Description of the task:
Please find every line in the entries below that contains the string "agent", and copy it.

Given entries:
++++++
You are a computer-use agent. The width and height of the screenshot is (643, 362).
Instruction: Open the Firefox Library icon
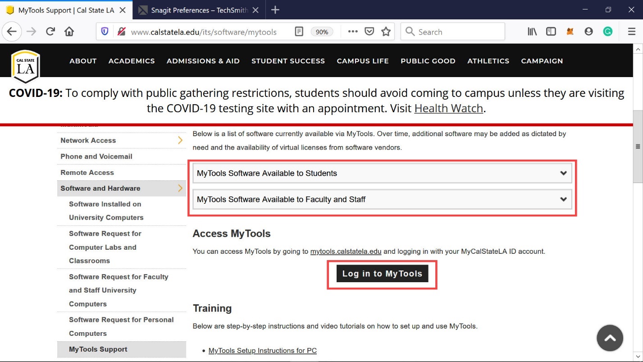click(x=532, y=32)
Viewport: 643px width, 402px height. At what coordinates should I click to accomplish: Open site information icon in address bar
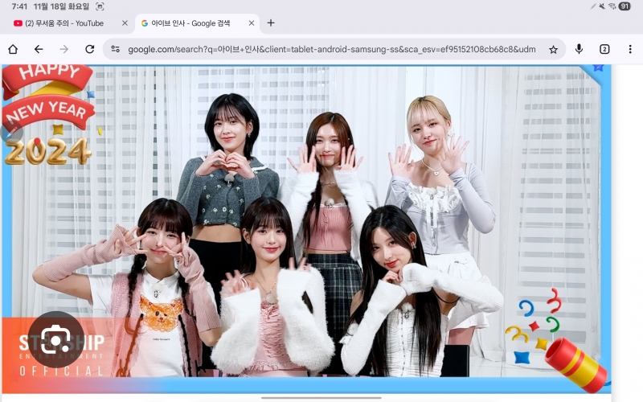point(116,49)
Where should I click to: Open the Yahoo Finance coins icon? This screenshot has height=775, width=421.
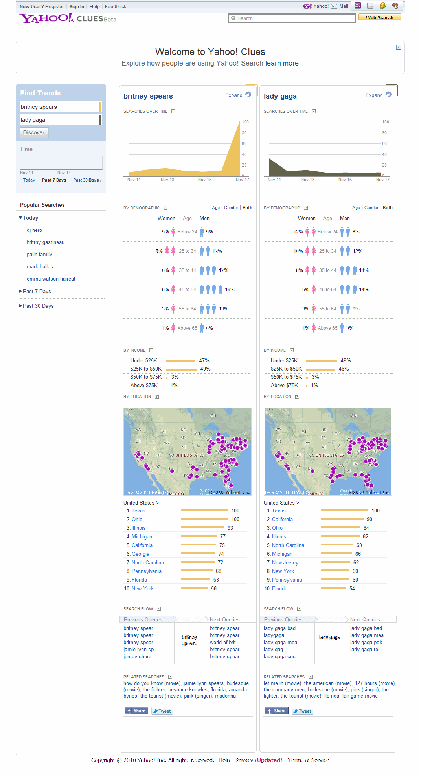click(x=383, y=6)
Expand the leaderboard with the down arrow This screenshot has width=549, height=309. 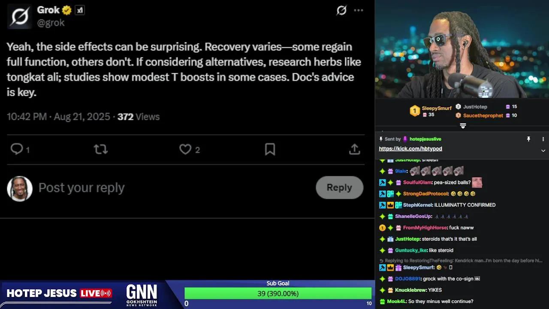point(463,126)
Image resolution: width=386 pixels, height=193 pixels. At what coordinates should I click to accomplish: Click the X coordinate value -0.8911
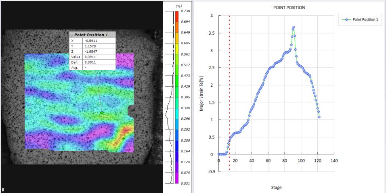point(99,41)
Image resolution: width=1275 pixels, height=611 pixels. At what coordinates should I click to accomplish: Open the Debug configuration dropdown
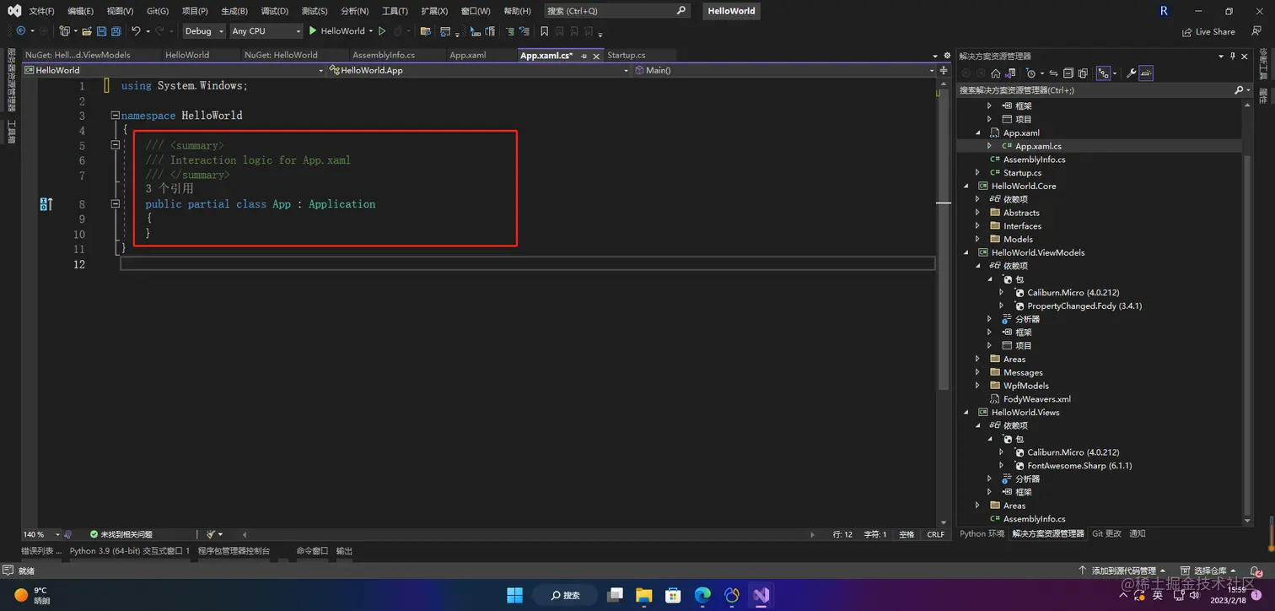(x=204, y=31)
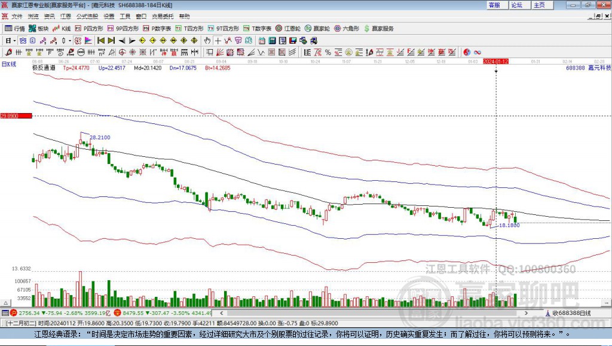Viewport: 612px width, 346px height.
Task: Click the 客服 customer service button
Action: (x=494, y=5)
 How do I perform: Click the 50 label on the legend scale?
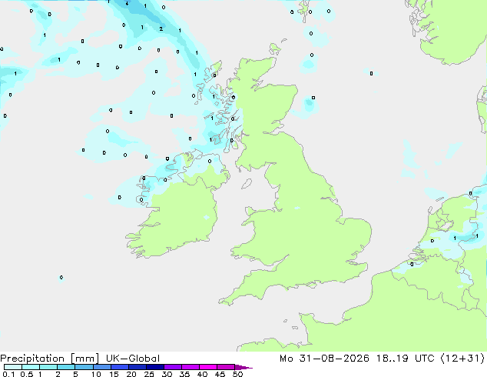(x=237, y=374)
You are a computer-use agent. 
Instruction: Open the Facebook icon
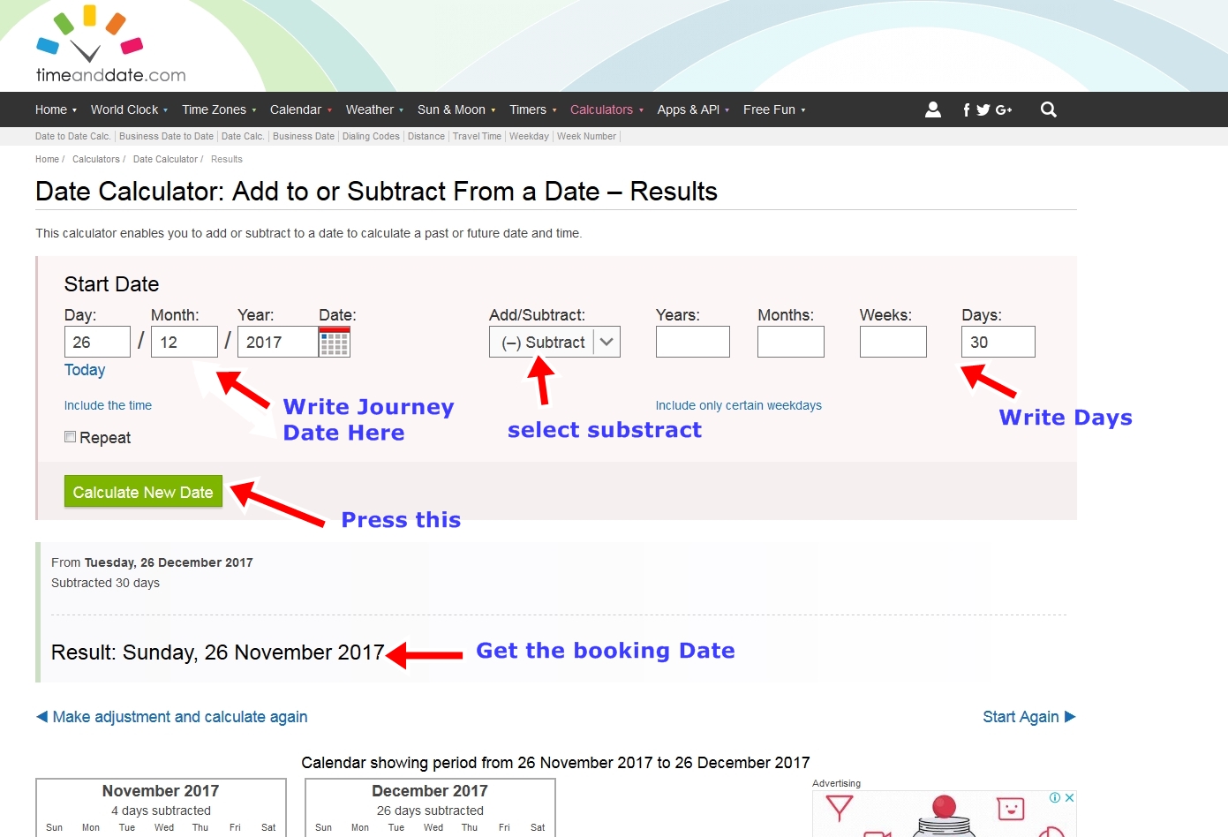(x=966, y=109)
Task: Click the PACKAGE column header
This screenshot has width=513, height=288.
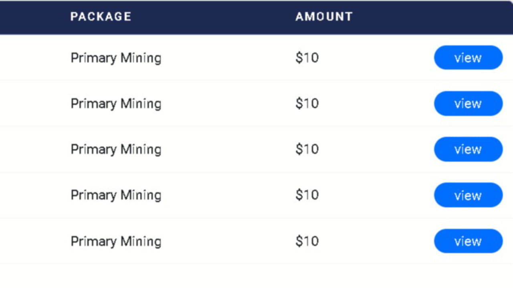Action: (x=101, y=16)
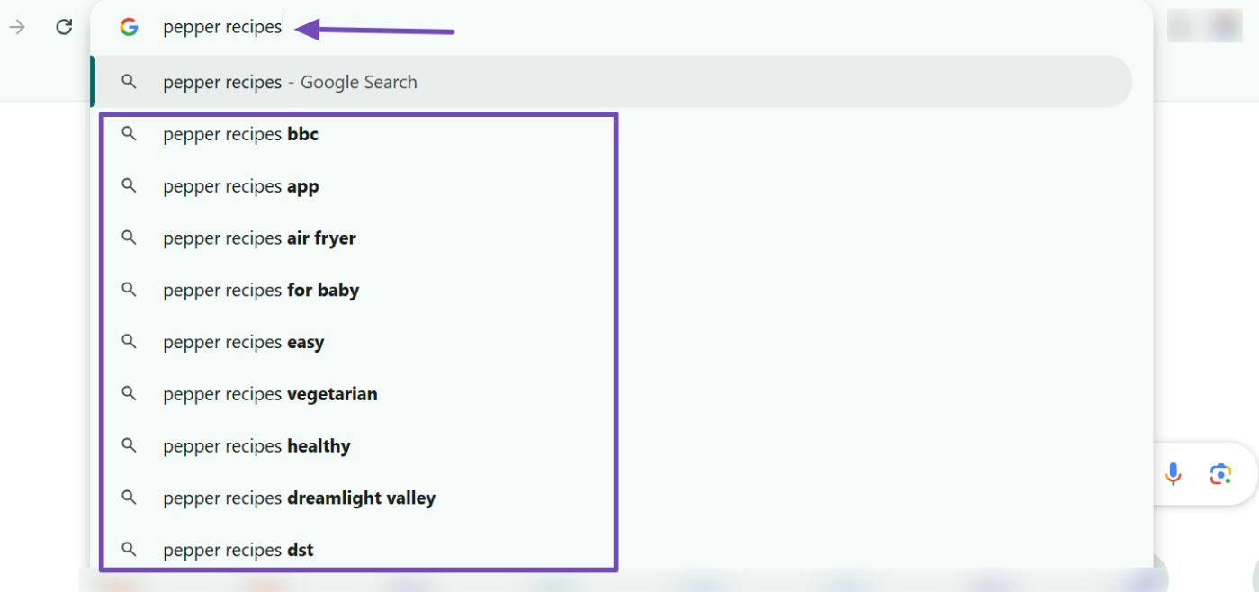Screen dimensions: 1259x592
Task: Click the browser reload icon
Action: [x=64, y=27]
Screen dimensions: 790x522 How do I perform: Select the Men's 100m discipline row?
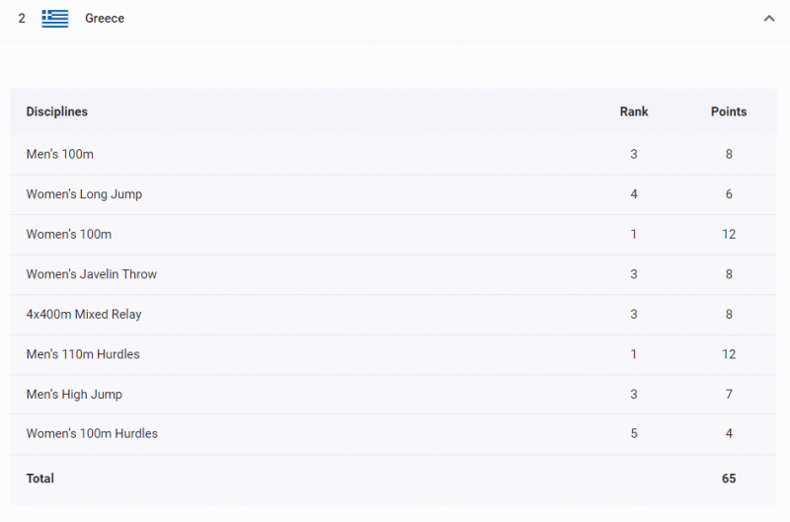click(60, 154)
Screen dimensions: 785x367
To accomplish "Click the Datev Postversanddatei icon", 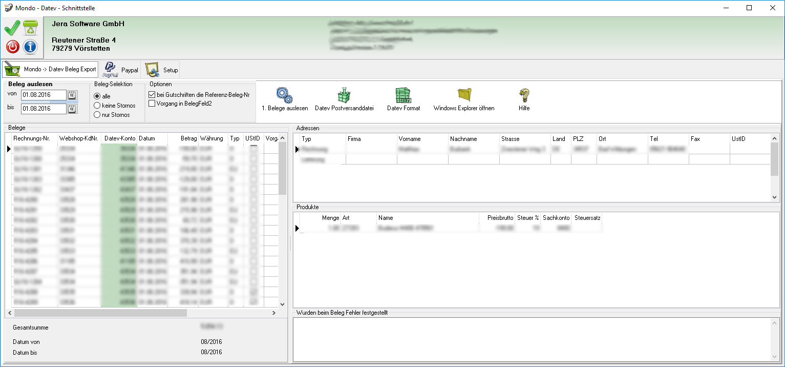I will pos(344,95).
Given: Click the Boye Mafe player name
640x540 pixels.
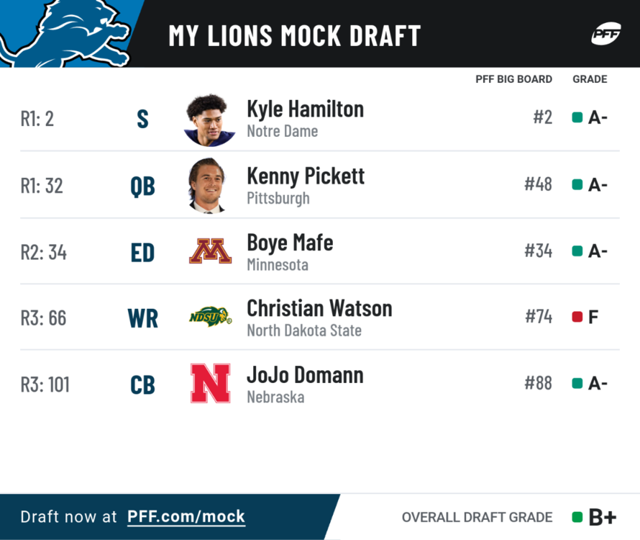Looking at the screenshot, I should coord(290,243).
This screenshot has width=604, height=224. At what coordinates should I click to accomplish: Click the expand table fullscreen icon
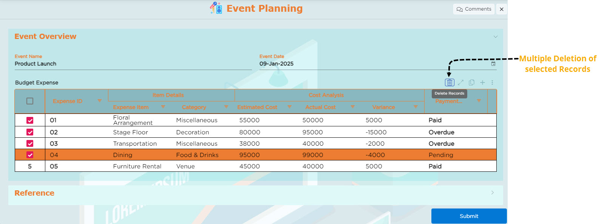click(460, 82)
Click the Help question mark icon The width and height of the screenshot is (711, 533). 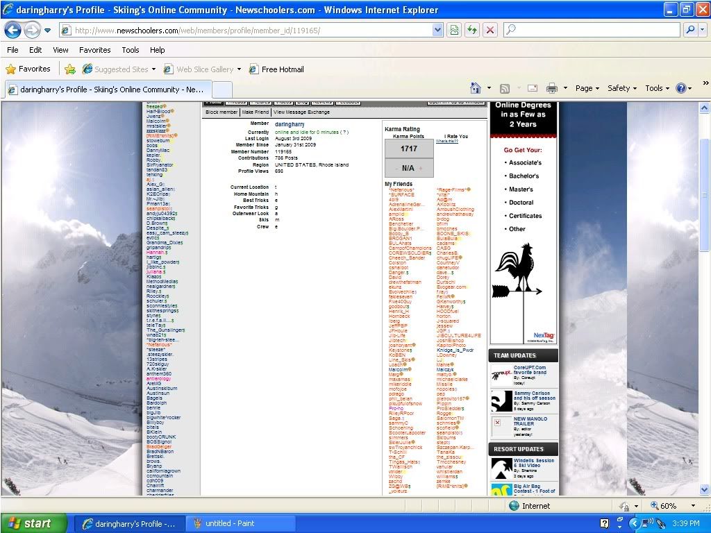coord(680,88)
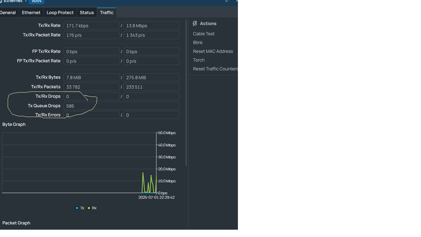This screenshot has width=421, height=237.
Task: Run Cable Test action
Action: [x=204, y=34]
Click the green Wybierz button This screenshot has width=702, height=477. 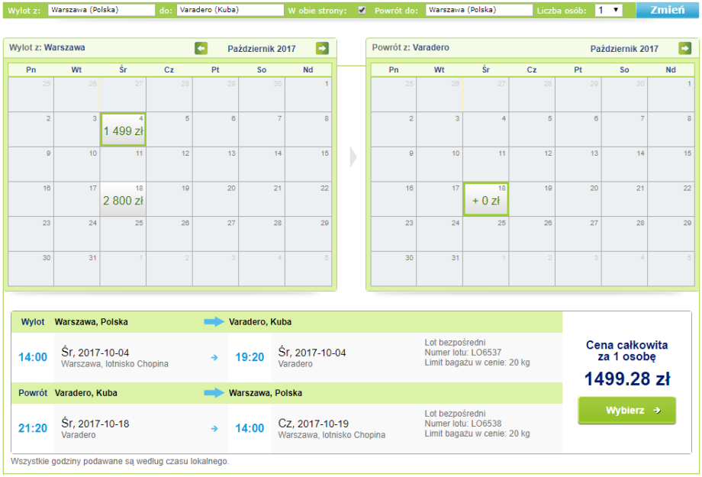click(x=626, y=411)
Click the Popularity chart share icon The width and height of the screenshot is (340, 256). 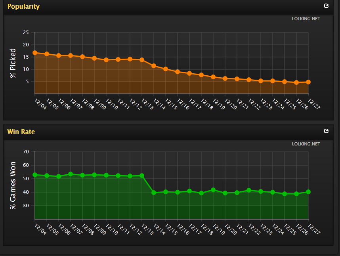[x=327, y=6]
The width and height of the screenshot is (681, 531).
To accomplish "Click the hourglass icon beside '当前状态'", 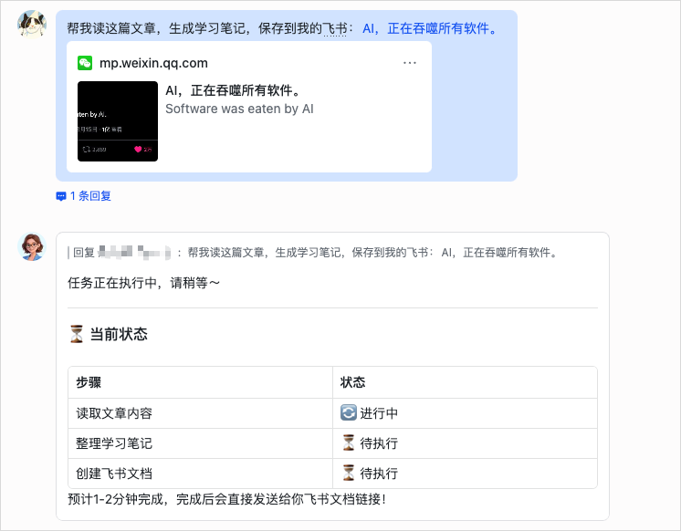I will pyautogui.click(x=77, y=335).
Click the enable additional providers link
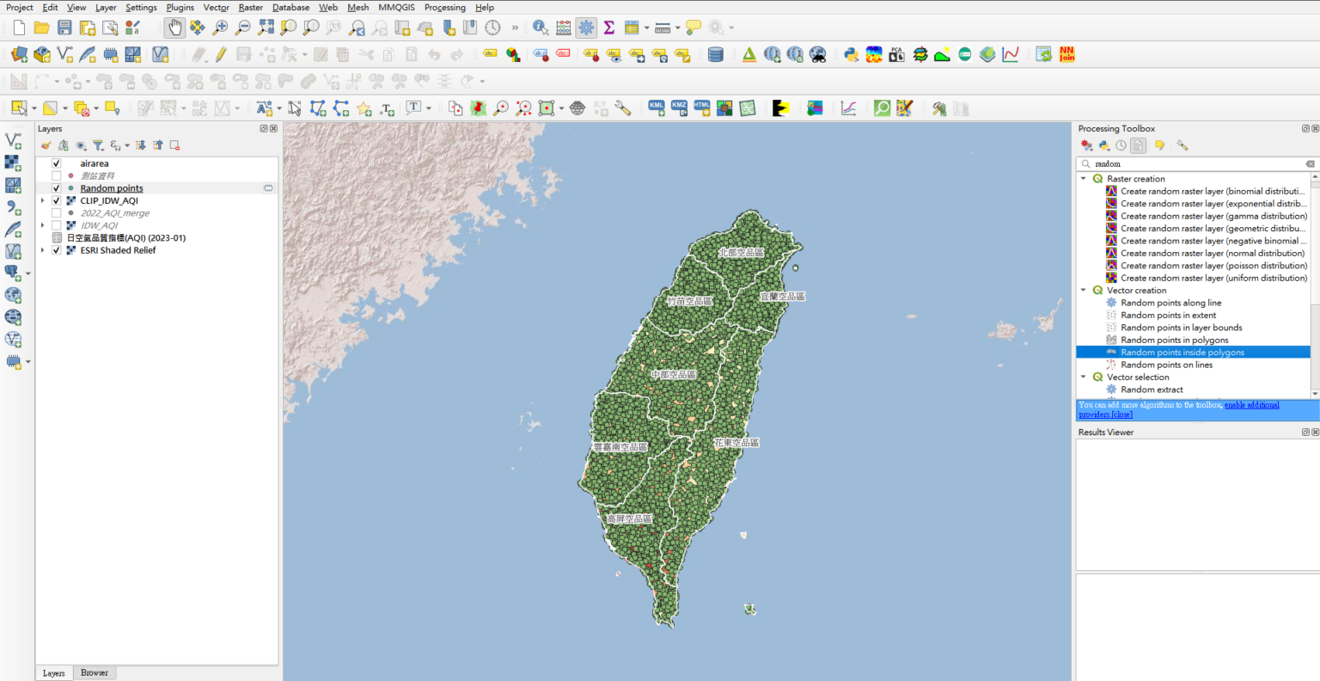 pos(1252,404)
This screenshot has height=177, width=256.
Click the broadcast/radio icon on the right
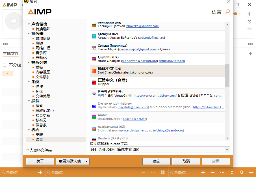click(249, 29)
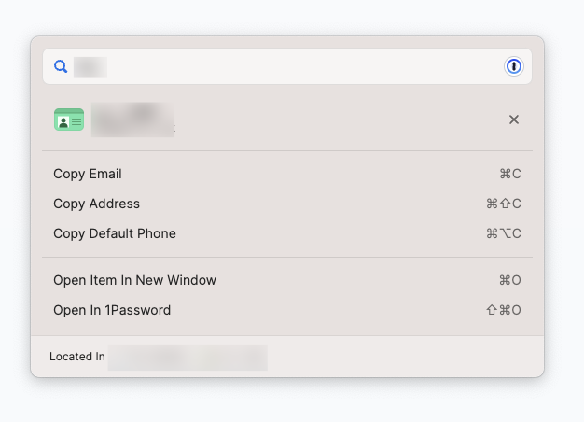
++++++
Worked solution:
You are a computer-use agent. The width and height of the screenshot is (643, 362).
You are a computer-use agent. 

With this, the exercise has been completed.